Since directed by the Alaska Legislature to evaluate judges standing for retention in 1976, the AJC has only recommended against a handful of judges, something executive director Susanne DiPietro attributes to the extremely selective and apolitical vetting process used to put judges on the bench.

The recommendation for retention is far from a rubber stamp. It's considered the "gold standard," according to DiPietro.

 

The council surveys attorneys, law enforcement officers, court employees and jurors, asking them to rate judges based on their experiences with them. 

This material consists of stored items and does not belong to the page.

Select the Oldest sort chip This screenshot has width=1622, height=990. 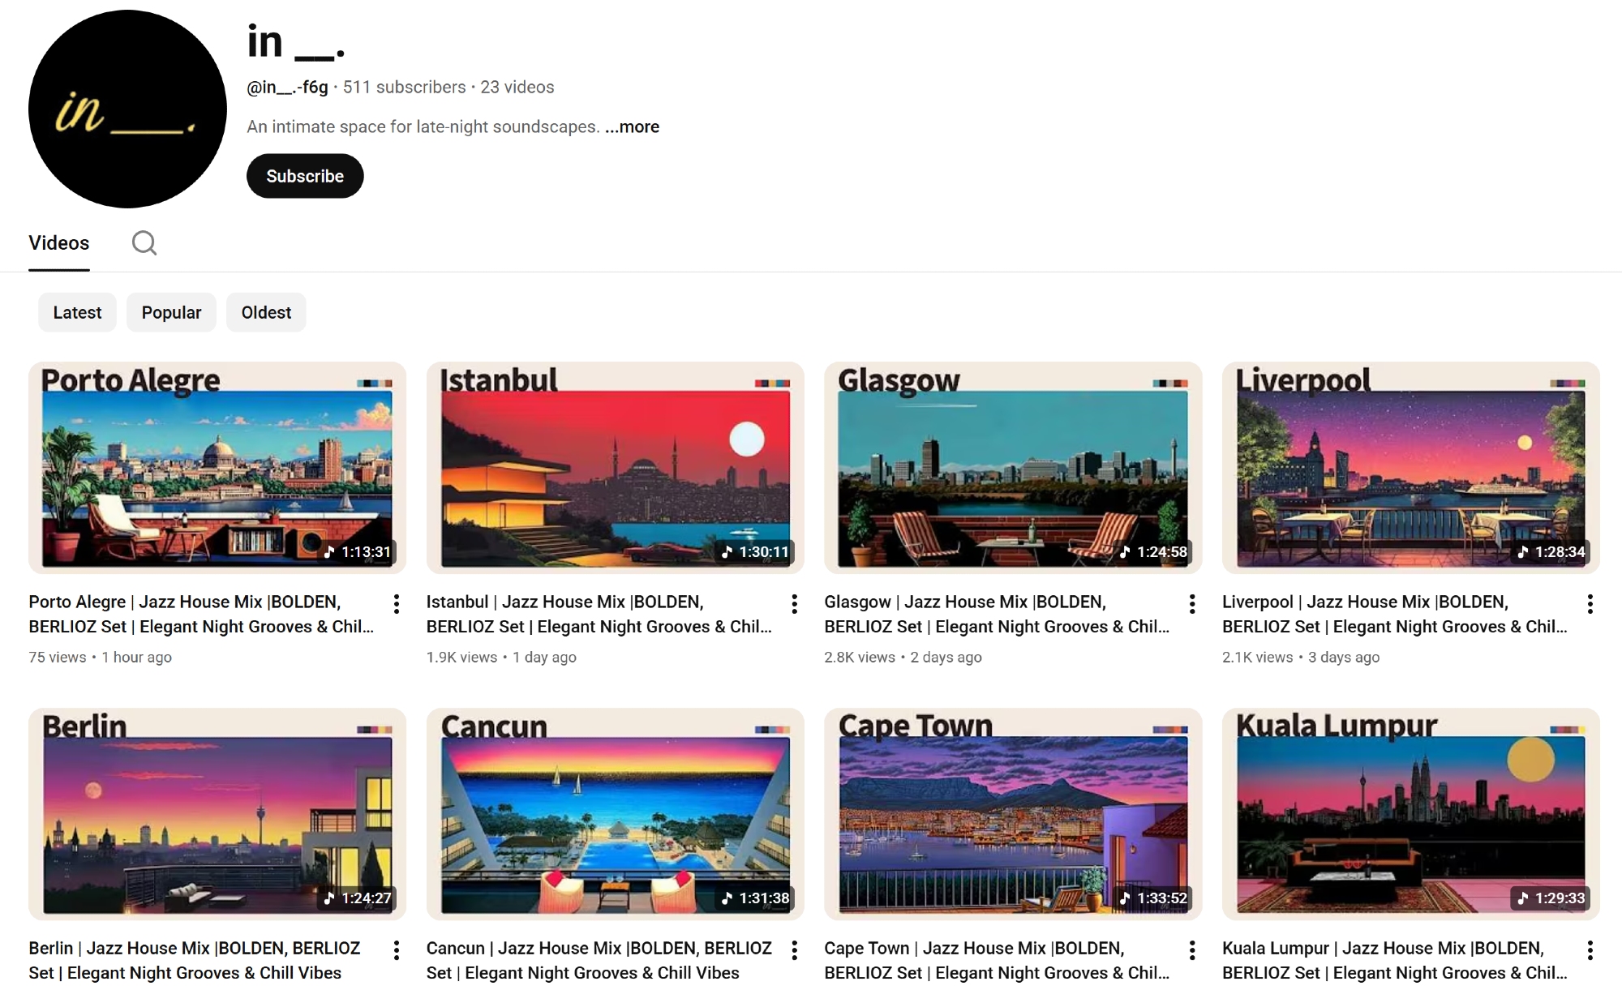click(x=266, y=312)
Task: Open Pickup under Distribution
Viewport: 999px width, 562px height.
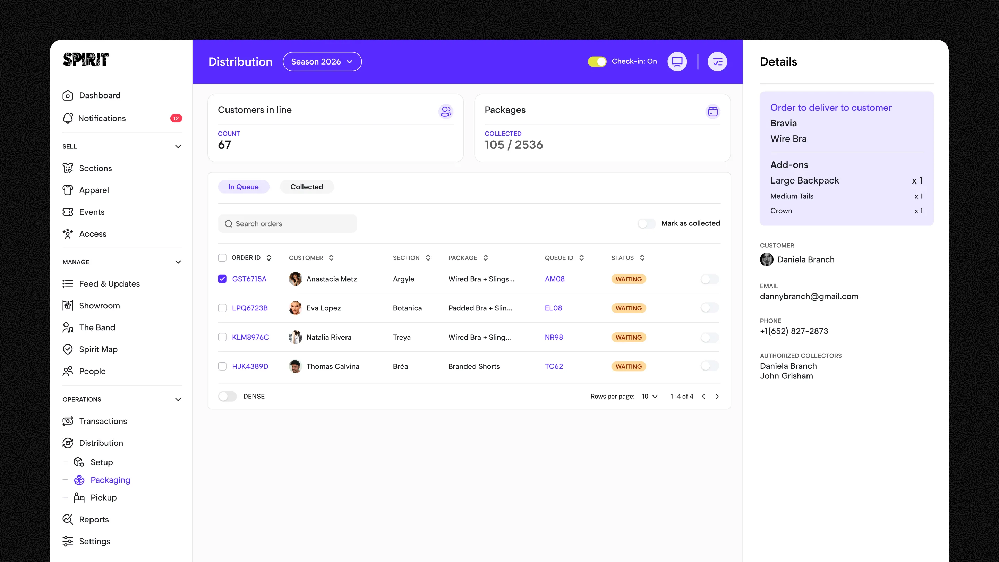Action: (x=103, y=498)
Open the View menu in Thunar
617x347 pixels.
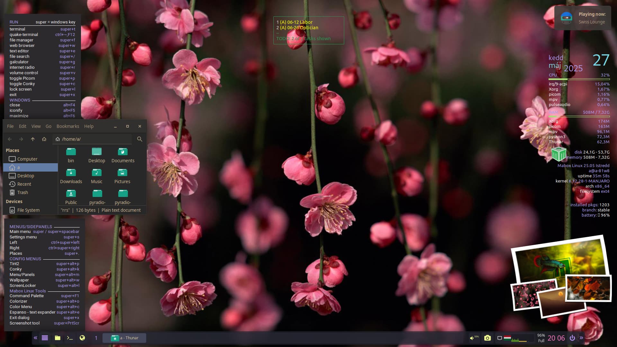coord(36,126)
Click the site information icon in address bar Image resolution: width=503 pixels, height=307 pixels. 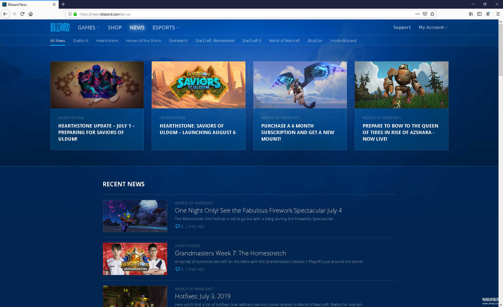click(x=70, y=14)
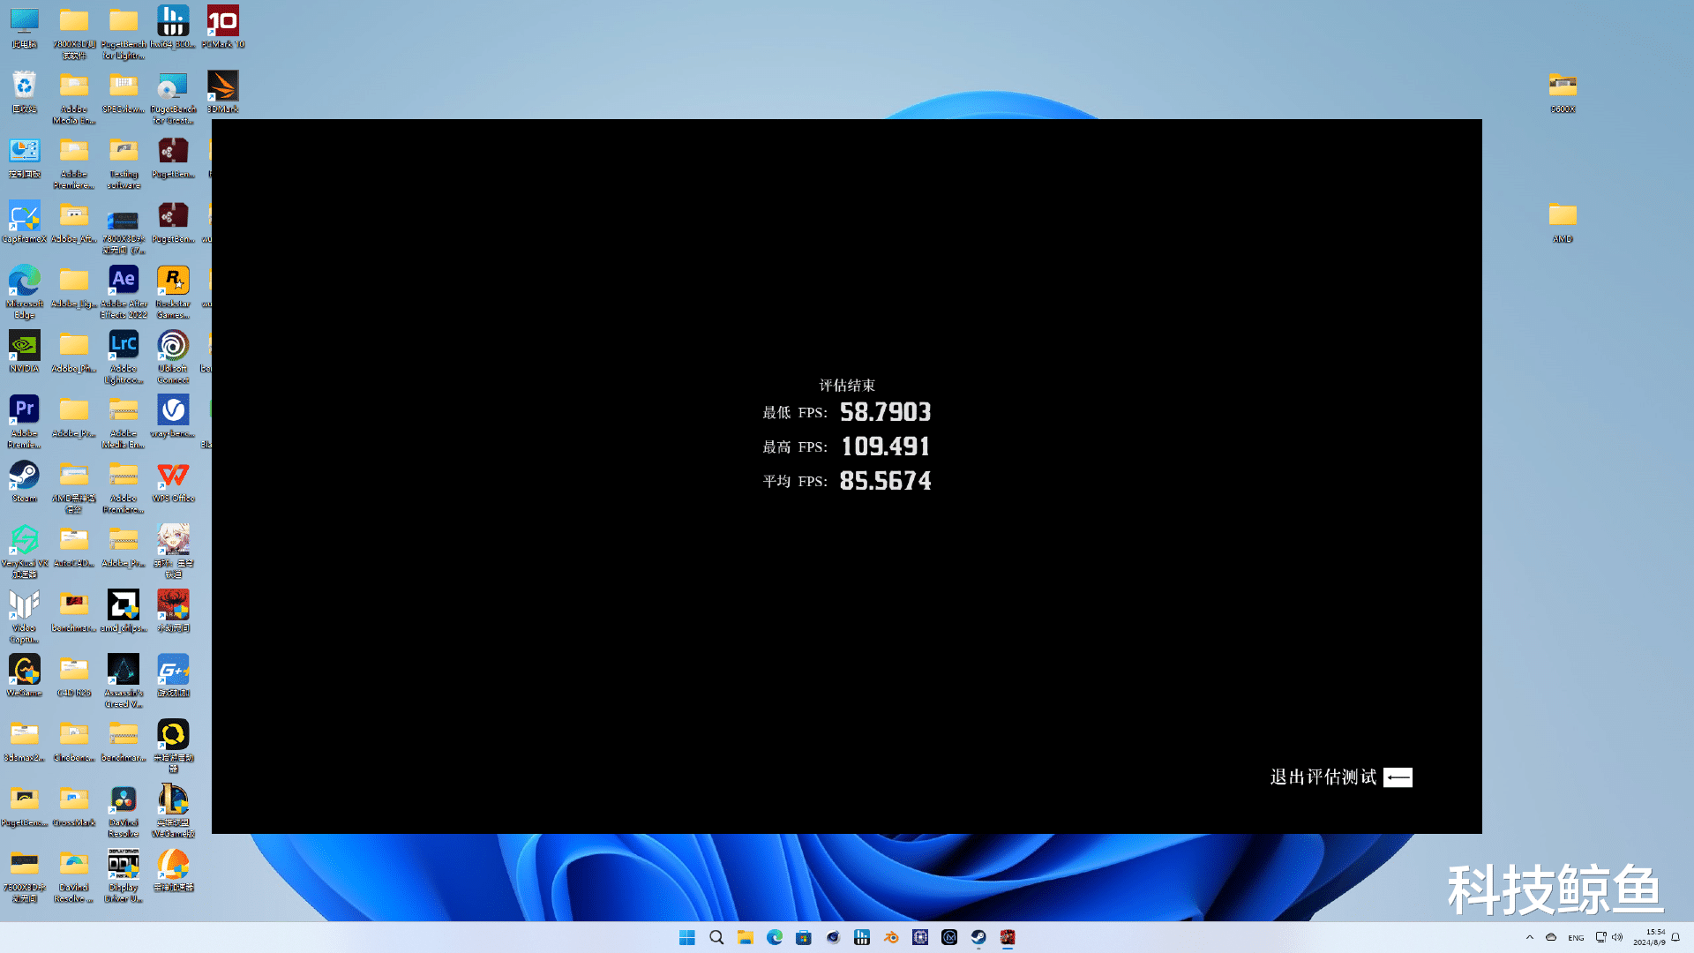The width and height of the screenshot is (1694, 953).
Task: Open the volume control in the system tray
Action: tap(1617, 937)
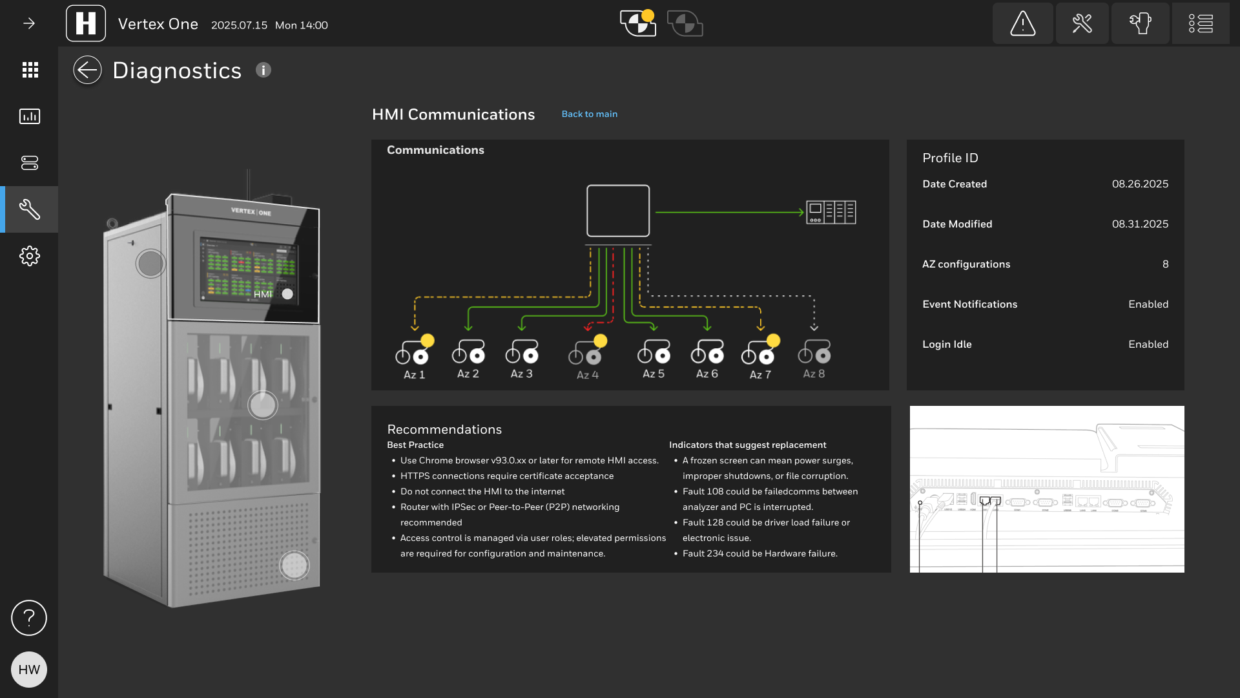Open the crossed tools maintenance icon

1082,24
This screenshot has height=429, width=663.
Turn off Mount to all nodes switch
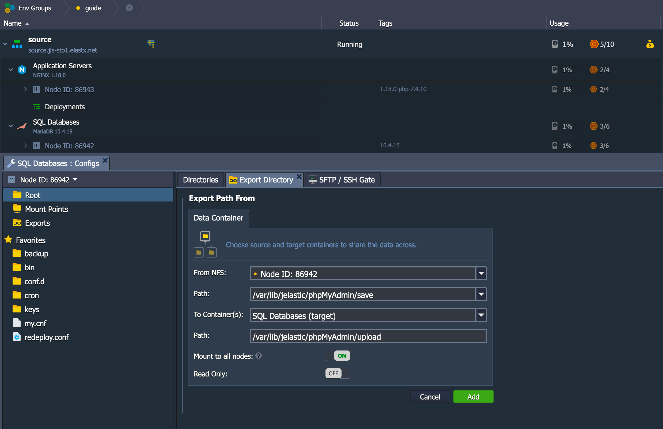(x=338, y=356)
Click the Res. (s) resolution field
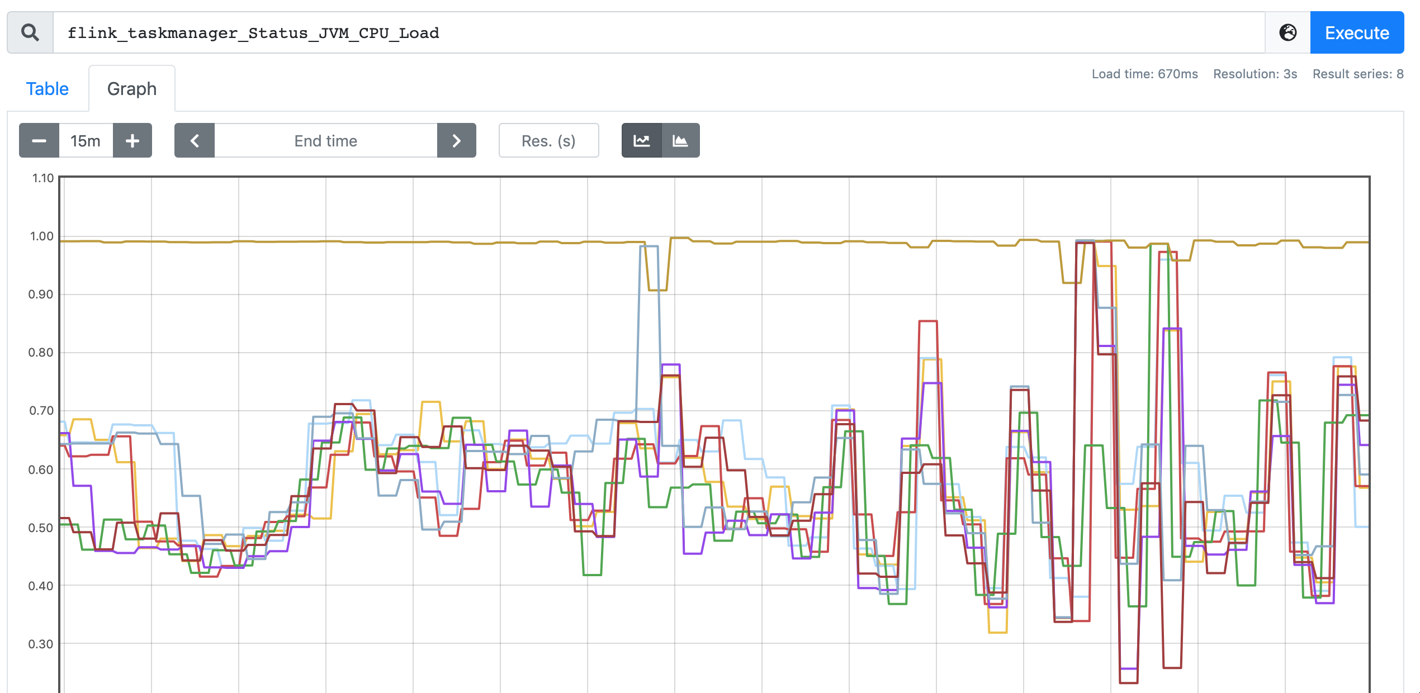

The council then reviews peremptory challenge rates — how often a party chooses to request a different judge — as well as recusal rates, notes how often trial judges are reversed on appeal, and appellate affirmance rates in their public evaluation report. Lastly, the council considers any instances in which a judge's salary was withheld due to unfinished work.  

 

While Judge Corey received high marks, the recommendation was made before the Schneider case. Williams believes the case would have impacted Judge Corey’s survey results.

According to a statement by recently retired Anchorage Police Department Lt. John McKinnon posted to the 'Vote NO on Judge Corey' campaign’s Facebook page, the case impacted his vote.

“I’m sure Judge Cory is a nice man and it’s unfortunate he’s caught in this storm, but that’s what he signed up for when he became a judge,” McKinnon wrote, “If the voters retain Judge Corey it’s on them, but on this case he doesn’t get a 'pass' from me.”

 

In His Own Words

Addressing voters directly for the first time, Judge Corey appeared in a video posted on the Facebook page ‘Vote Yes for Judge Corey’ with three points for voters.

First, he says state law prohibits him from discussing the Schneider case right now.

Secondly, while he's been widely criticized for not mentioning Schneider’s victim in his remarks during the hearing, Corey says, “Victims are at the forefront of my mind every single hearing.”

Lastly, he reminds voters, “We judges must follow the law even when that produces a result that we strongly dislike.” 

 

Beyond the Ballot 

Regardless of the outcome of Tuesday’s election, Williams says the campaign is just getting started.

“A lot of people have criticized us, ‘Why are you singling out Judge Corey?’ We're not, but it's an election and so that's what we're focusing on right now,” Williams said. “After election night, we will fully go into legislative advocacy mode to fix those loopholes that have existed for far too long.”